(Supplied data)

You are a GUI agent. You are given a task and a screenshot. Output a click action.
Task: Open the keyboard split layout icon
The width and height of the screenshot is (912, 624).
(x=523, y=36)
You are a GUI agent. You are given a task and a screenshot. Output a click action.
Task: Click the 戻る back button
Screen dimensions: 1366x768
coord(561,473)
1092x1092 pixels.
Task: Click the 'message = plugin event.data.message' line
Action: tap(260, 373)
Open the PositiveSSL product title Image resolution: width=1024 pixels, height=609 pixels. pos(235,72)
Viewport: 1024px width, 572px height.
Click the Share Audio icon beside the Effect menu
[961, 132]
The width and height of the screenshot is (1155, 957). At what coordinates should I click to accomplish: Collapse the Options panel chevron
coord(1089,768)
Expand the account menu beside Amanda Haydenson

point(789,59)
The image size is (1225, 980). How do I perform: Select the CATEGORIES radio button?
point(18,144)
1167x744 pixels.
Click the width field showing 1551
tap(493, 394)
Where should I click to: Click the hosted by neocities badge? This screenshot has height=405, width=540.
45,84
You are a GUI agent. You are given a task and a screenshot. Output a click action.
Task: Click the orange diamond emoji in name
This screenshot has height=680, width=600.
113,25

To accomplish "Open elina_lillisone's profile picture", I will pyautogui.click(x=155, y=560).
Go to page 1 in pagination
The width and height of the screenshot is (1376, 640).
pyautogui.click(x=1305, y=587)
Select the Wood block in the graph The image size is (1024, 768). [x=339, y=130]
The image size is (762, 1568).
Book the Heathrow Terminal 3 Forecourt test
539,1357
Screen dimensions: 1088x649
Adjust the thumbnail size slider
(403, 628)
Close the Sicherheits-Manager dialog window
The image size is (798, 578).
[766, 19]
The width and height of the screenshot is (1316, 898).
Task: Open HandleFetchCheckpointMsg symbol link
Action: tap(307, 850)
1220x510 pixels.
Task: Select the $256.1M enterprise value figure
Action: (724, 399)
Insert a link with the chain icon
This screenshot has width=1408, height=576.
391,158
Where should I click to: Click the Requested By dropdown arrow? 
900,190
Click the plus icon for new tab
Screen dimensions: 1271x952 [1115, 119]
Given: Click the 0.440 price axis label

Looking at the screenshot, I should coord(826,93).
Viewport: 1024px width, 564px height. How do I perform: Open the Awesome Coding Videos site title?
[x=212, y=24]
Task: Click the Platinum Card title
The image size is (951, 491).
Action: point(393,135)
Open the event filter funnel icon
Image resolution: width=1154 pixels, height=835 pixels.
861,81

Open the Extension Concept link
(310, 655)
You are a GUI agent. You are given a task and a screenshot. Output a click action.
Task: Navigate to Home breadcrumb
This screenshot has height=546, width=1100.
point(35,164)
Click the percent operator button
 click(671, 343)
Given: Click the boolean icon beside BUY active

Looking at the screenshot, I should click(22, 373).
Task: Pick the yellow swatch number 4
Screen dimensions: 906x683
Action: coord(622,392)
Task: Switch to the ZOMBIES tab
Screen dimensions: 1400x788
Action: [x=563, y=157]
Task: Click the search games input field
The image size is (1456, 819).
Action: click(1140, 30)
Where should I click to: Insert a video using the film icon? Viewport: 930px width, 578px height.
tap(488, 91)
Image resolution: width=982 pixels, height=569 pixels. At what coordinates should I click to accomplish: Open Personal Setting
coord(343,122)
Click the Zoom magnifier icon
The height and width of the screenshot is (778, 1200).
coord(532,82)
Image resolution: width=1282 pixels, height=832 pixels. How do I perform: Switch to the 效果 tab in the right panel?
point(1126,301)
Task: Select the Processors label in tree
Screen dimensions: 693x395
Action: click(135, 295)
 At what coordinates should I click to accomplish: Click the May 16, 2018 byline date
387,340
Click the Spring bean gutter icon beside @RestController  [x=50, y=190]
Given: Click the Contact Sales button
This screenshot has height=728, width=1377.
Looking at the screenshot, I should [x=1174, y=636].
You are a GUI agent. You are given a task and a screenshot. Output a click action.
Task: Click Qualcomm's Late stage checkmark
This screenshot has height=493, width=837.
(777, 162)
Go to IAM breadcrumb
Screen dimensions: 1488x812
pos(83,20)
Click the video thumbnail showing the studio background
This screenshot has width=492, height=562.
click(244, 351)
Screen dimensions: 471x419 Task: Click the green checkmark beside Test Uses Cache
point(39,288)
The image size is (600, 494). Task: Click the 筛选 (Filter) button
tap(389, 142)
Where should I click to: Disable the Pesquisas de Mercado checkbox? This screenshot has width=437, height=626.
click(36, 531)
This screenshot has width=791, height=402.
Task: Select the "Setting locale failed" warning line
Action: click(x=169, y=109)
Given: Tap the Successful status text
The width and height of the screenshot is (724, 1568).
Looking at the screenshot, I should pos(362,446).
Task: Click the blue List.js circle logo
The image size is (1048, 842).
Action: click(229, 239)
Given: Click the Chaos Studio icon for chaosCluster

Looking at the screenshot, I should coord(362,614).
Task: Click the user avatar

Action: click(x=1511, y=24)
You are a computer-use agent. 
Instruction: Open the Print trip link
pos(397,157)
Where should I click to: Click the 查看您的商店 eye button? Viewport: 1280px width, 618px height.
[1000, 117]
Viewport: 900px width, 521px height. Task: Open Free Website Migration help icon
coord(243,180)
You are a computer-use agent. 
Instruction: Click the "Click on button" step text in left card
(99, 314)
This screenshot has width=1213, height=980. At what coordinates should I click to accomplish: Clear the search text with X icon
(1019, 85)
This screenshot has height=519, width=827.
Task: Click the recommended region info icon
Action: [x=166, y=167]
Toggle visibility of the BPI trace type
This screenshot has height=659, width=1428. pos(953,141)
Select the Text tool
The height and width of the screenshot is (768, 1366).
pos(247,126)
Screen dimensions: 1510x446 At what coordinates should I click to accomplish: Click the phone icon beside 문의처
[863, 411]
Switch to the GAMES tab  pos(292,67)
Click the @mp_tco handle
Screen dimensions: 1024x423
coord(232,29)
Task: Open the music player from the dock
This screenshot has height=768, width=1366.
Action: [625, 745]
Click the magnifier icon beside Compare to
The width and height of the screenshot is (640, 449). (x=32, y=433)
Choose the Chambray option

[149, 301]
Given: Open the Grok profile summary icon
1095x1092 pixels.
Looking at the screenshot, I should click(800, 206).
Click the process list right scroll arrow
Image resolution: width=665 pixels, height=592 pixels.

(End Supplied data)

_Task statement:_
Every entry shown above is to be written out exactly.

_Response box:_
You are a GUI agent. You are given a task and a screenshot. Output a click action.
Task: Open the keyboard split layout icon
The width and height of the screenshot is (912, 624).
(x=523, y=36)
You are a GUI agent. You are given a task and a screenshot. Output a click action.
Task: Click the 戻る back button
Screen dimensions: 1366x768
coord(561,473)
1092x1092 pixels.
Task: Click the 'message = plugin event.data.message' line
Action: tap(260, 373)
Open the PositiveSSL product title Image resolution: width=1024 pixels, height=609 pixels. pos(235,72)
Viewport: 1024px width, 572px height.
Click the Share Audio icon beside the Effect menu
[961, 132]
The width and height of the screenshot is (1155, 957). At what coordinates should I click to accomplish: Collapse the Options panel chevron
coord(1089,768)
Expand the account menu beside Amanda Haydenson

point(789,59)
The image size is (1225, 980). How do I perform: Select the CATEGORIES radio button?
point(18,144)
1167x744 pixels.
Click the width field showing 1551
tap(493, 394)
Where should I click to: Click the hosted by neocities badge? This screenshot has height=405, width=540.
45,84
You are a GUI agent. You are given a task and a screenshot. Output a click action.
Task: Click the orange diamond emoji in name
This screenshot has height=680, width=600.
113,25

To accomplish "Open elina_lillisone's profile picture", I will pyautogui.click(x=155, y=560).
Go to page 1 in pagination
The width and height of the screenshot is (1376, 640).
pyautogui.click(x=1305, y=587)
Select the Wood block in the graph The image size is (1024, 768). [x=339, y=130]
The image size is (762, 1568).
Book the Heathrow Terminal 3 Forecourt test
539,1357
Screen dimensions: 1088x649
Adjust the thumbnail size slider
(403, 628)
Close the Sicherheits-Manager dialog window
The image size is (798, 578).
[766, 19]
The width and height of the screenshot is (1316, 898).
Task: Open HandleFetchCheckpointMsg symbol link
Action: tap(307, 850)
1220x510 pixels.
Task: Select the $256.1M enterprise value figure
Action: (724, 399)
Insert a link with the chain icon
This screenshot has width=1408, height=576.
391,158
Where should I click to: Click the Requested By dropdown arrow? 
900,190
Click the plus icon for new tab
Screen dimensions: 1271x952 [1115, 119]
Given: Click the 0.440 price axis label

Looking at the screenshot, I should coord(826,93).
Viewport: 1024px width, 564px height. How do I perform: Open the Awesome Coding Videos site title?
[x=212, y=24]
Task: Click the Platinum Card title
The image size is (951, 491).
Action: point(393,135)
Open the event filter funnel icon
Image resolution: width=1154 pixels, height=835 pixels.
861,81

Open the Extension Concept link
(310, 655)
You are a GUI agent. You are given a task and a screenshot. Output a click action.
Task: Navigate to Home breadcrumb
This screenshot has height=546, width=1100.
point(35,164)
Click the percent operator button
 click(671, 343)
Given: Click the boolean icon beside BUY active

Looking at the screenshot, I should click(22, 373).
Task: Pick the yellow swatch number 4
Screen dimensions: 906x683
Action: coord(622,392)
Task: Switch to the ZOMBIES tab
Screen dimensions: 1400x788
Action: [x=563, y=157]
Task: Click the search games input field
The image size is (1456, 819).
Action: click(1140, 30)
Where should I click to: Insert a video using the film icon? Viewport: 930px width, 578px height.
tap(488, 91)
Image resolution: width=982 pixels, height=569 pixels. At what coordinates should I click to accomplish: Open Personal Setting
coord(343,122)
Click the Zoom magnifier icon
The height and width of the screenshot is (778, 1200).
coord(532,82)
Image resolution: width=1282 pixels, height=832 pixels. How do I perform: Switch to the 效果 tab in the right panel?
point(1126,301)
Task: Select the Processors label in tree
Screen dimensions: 693x395
Action: click(135, 295)
 At what coordinates should I click to accomplish: Click the May 16, 2018 byline date
387,340
Click the Spring bean gutter icon beside @RestController  [x=50, y=190]
Given: Click the Contact Sales button
This screenshot has height=728, width=1377.
Looking at the screenshot, I should [x=1174, y=636].
You are a GUI agent. You are given a task and a screenshot. Output a click action.
Task: Click Qualcomm's Late stage checkmark
This screenshot has height=493, width=837.
(777, 162)
Go to IAM breadcrumb
Screen dimensions: 1488x812
pos(83,20)
Click the video thumbnail showing the studio background
This screenshot has width=492, height=562.
click(244, 351)
Screen dimensions: 471x419 Task: Click the green checkmark beside Test Uses Cache
point(39,288)
The image size is (600, 494). Task: Click the 筛选 (Filter) button
tap(389, 142)
Where should I click to: Disable the Pesquisas de Mercado checkbox? This screenshot has width=437, height=626.
click(36, 531)
This screenshot has width=791, height=402.
Task: Select the "Setting locale failed" warning line
Action: click(x=169, y=109)
Given: Tap the Successful status text
The width and height of the screenshot is (724, 1568).
Looking at the screenshot, I should pos(362,446).
Task: Click the blue List.js circle logo
The image size is (1048, 842).
Action: click(229, 239)
Given: Click the Chaos Studio icon for chaosCluster

Looking at the screenshot, I should coord(362,614).
Task: Click the user avatar

Action: click(x=1511, y=24)
You are a computer-use agent. 
Instruction: Open the Print trip link
pos(397,157)
Where should I click to: Click the 查看您的商店 eye button? Viewport: 1280px width, 618px height.
[1000, 117]
Viewport: 900px width, 521px height. Task: Open Free Website Migration help icon
coord(243,180)
You are a computer-use agent. 
Instruction: Click the "Click on button" step text in left card
(99, 314)
This screenshot has width=1213, height=980. At what coordinates should I click to accomplish: Clear the search text with X icon
(1019, 85)
This screenshot has height=519, width=827.
Task: Click the recommended region info icon
Action: [x=166, y=167]
Toggle visibility of the BPI trace type
This screenshot has height=659, width=1428. pos(953,141)
Select the Text tool
The height and width of the screenshot is (768, 1366).
pos(247,126)
Screen dimensions: 1510x446 At what coordinates should I click to accomplish: Click the phone icon beside 문의처
[863, 411]
Switch to the GAMES tab  pos(292,67)
Click the @mp_tco handle
Screen dimensions: 1024x423
coord(232,29)
Task: Open the music player from the dock
This screenshot has height=768, width=1366.
Action: [625, 745]
Click the magnifier icon beside Compare to
The width and height of the screenshot is (640, 449). (x=32, y=433)
Choose the Chambray option

[149, 301]
Given: Open the Grok profile summary icon
1095x1092 pixels.
Looking at the screenshot, I should click(800, 206).
Click the process list right scroll arrow
Image resolution: width=665 pixels, height=592 pixels.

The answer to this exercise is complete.